NorMIT-Plan is part of the Norwegian centre for Minimally Invasive Guided Threrapy (NorMIT). The centre offers resources for medical technology research in minimally invasive therapies. NorMIT-Plan is a software package developed as a 3D Slicer extension which will provide tools for segmentation, 3D modeling and surgical plannif for liver resection procedures.

Objective

  1. Publish NorMIT-Plan in the extension manager.
  2. Change models management to organs management.
  3. Complete testing.
  4. Fix known issues (aka rendering with depth-peeling).

Approach and Plan

  1. Get the NorMIT-Plan extension published in the extension manager.
  2. Design an architecture for organ management. Then, working on the implementation of the new nodes, DMs, etc.
  3. Testing, testing, testing.

### INPUT DATA
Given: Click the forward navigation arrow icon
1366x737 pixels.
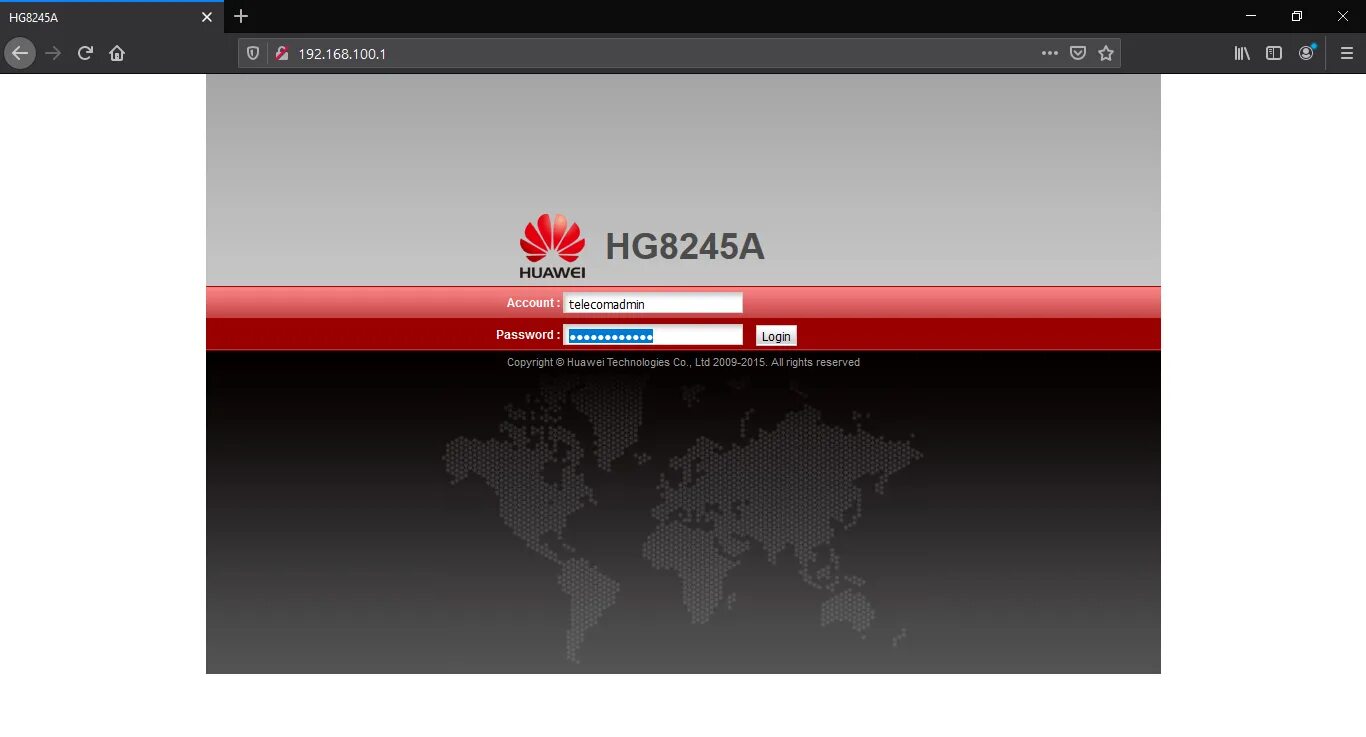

### BRIEF
Carry on the NorMIT-Plan project write-up from after the line "Testing, testing, testing."

### EXERCISE RESPONSE
Progress and Next Steps

Currently, NorMIT-Plan consists of two modules (vessels segmentation and resection planning). The two modules are now functional and ready to be packed into an extension (Slicer project week). Despite the fact these modules are functional, some improvements (e.g., organ management) would be needed (Slicer project week) to provide users with a better experience. To a great degree, testing has been implemented. Along with the improvements to the vessels segmentation and the surgery planning modules, new segmentation modules for liver parenchyma and tumors will come during 2018.

Background and References

  1. Palomar, Rafael, et al. “A novel method for planning liver resections using deformable Bézier surfaces and distance maps.” Computer Methods and Programs in Biomedicine 144 (2017): 135-45.
  2. Palomar, Rafael, et al. “Surface reconstruction for planning and navigation of liver resections.” Computerized Medical Imaging and Graphics 53 (2016): 30-42.
  3. Kumar, Rahul P., et al. “Three-Dimensional Blood Vessel Segmentation and Centerline Extraction based on Two-Dimensional Cross-Section Analysis.” Annals of Biomedical Engineering 43 (2015): 1223-34.